((

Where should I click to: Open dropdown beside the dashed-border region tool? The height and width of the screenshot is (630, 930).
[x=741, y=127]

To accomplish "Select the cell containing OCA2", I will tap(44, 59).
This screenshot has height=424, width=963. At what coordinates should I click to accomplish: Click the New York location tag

))
((

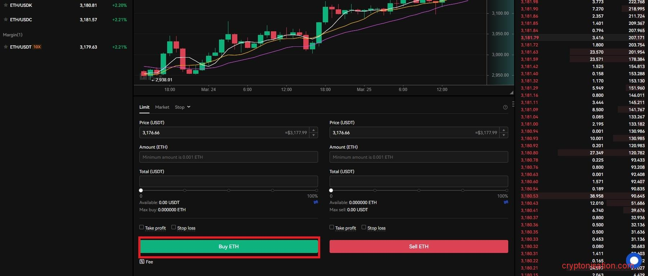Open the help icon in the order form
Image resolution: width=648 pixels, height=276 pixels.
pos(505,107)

))
((

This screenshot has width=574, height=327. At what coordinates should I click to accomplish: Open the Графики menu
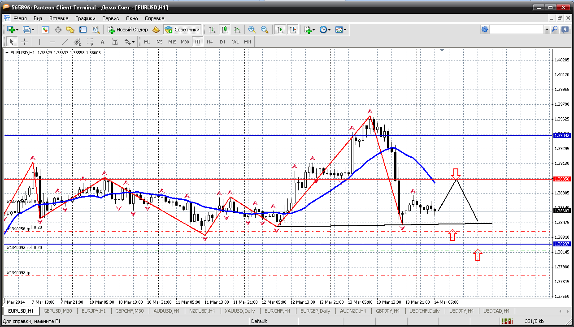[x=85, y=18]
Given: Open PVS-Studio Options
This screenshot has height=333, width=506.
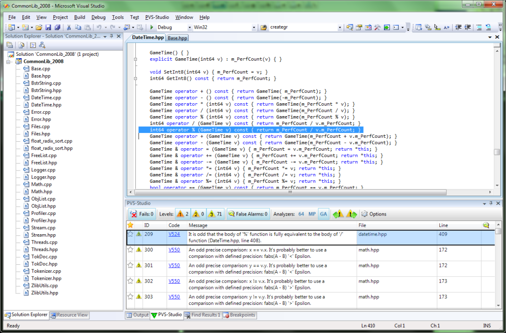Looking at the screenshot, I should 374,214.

))

Required work:
Retype exactly, and only, the lines above from the one where "Where should I" occurs up to and including the one where "This screenshot has height=424, width=963." occurs.

Answer below:
Where should I click to: Open dropdown beside the dashed-border region tool? The height and width of the screenshot is (630, 930).
[x=741, y=127]

To accomplish "Select the cell containing OCA2", I will tap(44, 59).
This screenshot has height=424, width=963. At what coordinates should I click to accomplish: Click the New York location tag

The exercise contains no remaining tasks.